Charles Burnham "Bud" Wilkinson (April 23, 1916 – February 9, 1994) was an American football player, coach, broadcaster, and politician. He served as the head football coach at the University of Oklahoma from 1947 to 1963, compiling a record of 145–29–4. His Oklahoma Sooners won three national championships (1950, 1955, and 1956) and 14 conference titles. Between 1953 and 1957, Wilkinson's Oklahoma squads won 47 straight games, a record that still stands at the highest level of college football. After retiring from coaching following the 1963 season, Wilkinson entered into politics and, in 1965, became a broadcaster with ABC Sports. He returned to coaching in 1978, helming the St. Louis Cardinals of the National Football League for two seasons.

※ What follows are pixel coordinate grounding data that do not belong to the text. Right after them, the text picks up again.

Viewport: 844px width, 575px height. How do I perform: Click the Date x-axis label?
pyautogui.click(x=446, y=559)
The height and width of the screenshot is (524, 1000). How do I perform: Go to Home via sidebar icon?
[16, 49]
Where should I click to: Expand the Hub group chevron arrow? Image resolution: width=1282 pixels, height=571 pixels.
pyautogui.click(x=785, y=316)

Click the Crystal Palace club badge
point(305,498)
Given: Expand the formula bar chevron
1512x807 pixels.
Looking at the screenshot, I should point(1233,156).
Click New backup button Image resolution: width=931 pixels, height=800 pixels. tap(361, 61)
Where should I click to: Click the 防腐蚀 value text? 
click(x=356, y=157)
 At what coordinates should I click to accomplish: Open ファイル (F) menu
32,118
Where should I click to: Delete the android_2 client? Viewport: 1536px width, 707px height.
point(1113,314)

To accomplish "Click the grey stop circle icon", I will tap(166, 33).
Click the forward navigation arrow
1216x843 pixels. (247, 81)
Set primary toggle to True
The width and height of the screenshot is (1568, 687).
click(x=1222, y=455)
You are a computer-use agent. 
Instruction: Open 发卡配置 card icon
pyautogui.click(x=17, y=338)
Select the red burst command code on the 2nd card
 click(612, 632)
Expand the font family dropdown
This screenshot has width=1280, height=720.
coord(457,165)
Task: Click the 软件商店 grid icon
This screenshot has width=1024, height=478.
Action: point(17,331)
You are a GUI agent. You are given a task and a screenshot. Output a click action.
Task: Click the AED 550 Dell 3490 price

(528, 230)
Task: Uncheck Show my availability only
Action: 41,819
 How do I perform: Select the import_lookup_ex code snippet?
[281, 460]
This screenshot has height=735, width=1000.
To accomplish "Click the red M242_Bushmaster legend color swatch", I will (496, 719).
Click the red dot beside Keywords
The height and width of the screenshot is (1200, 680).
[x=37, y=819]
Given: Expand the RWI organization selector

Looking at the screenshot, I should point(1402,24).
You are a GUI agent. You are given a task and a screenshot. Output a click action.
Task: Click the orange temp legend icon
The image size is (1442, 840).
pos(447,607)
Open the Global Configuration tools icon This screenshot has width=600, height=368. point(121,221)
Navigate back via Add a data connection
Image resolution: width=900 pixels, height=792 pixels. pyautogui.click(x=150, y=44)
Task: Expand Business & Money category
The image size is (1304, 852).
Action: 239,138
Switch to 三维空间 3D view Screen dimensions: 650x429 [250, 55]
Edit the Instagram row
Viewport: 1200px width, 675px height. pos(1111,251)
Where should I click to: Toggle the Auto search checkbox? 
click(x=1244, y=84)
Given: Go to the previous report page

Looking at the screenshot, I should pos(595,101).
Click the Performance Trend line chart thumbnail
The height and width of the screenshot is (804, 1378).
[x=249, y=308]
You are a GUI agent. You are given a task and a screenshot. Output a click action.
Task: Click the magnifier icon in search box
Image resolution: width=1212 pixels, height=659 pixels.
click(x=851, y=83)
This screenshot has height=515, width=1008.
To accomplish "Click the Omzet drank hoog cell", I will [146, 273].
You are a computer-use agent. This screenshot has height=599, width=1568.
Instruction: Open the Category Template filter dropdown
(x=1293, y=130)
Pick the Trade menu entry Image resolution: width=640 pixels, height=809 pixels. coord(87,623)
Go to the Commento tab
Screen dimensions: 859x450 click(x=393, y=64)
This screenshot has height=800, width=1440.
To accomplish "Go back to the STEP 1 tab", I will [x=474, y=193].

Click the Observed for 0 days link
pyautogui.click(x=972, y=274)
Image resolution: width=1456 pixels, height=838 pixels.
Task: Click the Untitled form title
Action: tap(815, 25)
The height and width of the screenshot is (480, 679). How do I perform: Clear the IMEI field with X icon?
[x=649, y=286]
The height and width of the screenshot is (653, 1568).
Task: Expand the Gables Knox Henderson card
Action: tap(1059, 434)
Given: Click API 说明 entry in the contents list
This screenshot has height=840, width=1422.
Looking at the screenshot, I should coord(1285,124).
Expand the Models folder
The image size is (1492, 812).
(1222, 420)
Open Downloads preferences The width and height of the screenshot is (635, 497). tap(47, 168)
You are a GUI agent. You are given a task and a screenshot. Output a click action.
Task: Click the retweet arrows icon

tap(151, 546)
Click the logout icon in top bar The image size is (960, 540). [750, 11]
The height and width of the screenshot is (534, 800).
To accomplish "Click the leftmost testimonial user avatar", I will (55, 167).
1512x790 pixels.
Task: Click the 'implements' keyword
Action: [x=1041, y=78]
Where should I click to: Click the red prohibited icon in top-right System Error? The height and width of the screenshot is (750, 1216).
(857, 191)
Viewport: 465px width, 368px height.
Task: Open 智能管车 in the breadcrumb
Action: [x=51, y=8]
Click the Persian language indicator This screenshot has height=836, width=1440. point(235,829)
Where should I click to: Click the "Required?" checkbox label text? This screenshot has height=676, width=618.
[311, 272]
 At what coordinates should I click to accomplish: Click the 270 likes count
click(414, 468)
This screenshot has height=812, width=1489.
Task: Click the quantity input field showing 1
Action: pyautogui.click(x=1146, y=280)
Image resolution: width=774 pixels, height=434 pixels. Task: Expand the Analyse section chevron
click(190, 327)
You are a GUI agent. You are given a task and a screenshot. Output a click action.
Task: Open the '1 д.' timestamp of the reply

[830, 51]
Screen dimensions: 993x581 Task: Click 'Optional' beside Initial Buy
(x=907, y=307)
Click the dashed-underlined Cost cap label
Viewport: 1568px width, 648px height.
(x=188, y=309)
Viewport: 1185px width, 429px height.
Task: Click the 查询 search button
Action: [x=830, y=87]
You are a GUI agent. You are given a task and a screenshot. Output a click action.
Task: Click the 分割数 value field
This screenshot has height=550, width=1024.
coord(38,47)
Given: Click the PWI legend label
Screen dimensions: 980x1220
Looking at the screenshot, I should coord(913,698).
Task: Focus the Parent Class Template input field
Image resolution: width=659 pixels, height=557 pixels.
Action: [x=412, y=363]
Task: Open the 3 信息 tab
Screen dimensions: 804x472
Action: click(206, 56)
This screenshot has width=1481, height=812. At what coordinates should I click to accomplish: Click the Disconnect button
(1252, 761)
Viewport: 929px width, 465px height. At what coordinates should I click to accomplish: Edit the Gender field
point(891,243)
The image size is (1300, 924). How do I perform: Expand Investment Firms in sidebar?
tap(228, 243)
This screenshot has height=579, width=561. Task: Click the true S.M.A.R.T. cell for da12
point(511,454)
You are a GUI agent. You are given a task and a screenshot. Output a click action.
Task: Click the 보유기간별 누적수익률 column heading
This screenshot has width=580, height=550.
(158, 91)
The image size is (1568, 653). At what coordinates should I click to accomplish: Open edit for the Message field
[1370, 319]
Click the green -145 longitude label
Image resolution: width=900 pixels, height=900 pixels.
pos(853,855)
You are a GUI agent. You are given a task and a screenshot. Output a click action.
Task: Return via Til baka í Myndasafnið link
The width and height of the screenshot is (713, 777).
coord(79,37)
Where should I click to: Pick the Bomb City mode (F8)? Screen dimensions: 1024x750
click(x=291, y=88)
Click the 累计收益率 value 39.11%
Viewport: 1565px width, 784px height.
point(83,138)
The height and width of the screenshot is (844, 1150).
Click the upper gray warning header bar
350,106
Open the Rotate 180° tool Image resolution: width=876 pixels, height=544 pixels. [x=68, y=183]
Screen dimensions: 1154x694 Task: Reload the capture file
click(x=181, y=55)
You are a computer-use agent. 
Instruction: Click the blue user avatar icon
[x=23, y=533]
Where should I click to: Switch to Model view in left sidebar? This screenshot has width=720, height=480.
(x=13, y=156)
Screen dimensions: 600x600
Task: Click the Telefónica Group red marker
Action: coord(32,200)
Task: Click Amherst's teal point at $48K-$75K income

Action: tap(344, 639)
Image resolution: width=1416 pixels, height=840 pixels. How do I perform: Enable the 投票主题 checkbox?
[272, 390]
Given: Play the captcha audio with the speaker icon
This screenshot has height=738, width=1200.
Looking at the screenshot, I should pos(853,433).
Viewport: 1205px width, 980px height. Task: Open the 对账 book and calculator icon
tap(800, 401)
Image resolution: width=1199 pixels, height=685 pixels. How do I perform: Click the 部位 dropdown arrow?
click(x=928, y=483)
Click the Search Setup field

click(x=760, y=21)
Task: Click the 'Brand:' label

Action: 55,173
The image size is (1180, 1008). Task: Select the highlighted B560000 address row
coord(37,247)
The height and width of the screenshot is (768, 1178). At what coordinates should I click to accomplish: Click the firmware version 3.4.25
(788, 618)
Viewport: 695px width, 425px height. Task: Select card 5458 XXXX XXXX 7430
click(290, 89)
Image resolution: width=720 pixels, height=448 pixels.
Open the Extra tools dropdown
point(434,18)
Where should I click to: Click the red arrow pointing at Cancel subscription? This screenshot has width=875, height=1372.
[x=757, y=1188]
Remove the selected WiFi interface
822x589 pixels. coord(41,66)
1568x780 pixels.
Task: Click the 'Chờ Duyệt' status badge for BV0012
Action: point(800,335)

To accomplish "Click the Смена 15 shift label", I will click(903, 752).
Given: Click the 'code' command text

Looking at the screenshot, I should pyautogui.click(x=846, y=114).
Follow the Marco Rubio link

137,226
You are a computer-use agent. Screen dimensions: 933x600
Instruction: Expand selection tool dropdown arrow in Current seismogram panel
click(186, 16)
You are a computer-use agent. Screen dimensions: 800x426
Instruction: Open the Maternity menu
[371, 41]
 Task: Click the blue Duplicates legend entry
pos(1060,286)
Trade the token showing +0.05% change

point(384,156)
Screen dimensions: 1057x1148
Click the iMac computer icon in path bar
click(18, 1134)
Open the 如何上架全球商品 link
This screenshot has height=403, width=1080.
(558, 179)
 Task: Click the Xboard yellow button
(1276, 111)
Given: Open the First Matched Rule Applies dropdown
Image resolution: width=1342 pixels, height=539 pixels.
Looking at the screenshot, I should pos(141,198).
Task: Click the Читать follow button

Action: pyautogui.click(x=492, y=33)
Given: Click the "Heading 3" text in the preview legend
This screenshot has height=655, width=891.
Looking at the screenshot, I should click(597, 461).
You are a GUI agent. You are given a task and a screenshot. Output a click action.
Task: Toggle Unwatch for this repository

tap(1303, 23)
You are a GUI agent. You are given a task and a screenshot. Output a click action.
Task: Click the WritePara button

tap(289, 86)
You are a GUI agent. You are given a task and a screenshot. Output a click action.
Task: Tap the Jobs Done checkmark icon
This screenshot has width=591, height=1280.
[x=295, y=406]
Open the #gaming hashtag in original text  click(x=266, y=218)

Wilkinson was inducted into the College Football Hall of Fame as a coach in 1969.

Early life and playing career[edit]

Wilkinson's mother died when he was seven, and his father sent him to the Shattuck School in Faribault, Minnesota, where he excelled in five sports and graduated in 1933. He enrolled at the University of Minnesota, where, as a guard and quarterback for head coach Bernie Bierman, Wilkinson helped lead the Golden Gophers to three consecutive national championships from 1934 to 1936. He also played ice hockey for the University of Minnesota. Following his graduation in 1937 with a degree in English, he led the College All-Stars to a 6–0 victory over the defending NFL champion Green Bay Packers in Chicago on August 31.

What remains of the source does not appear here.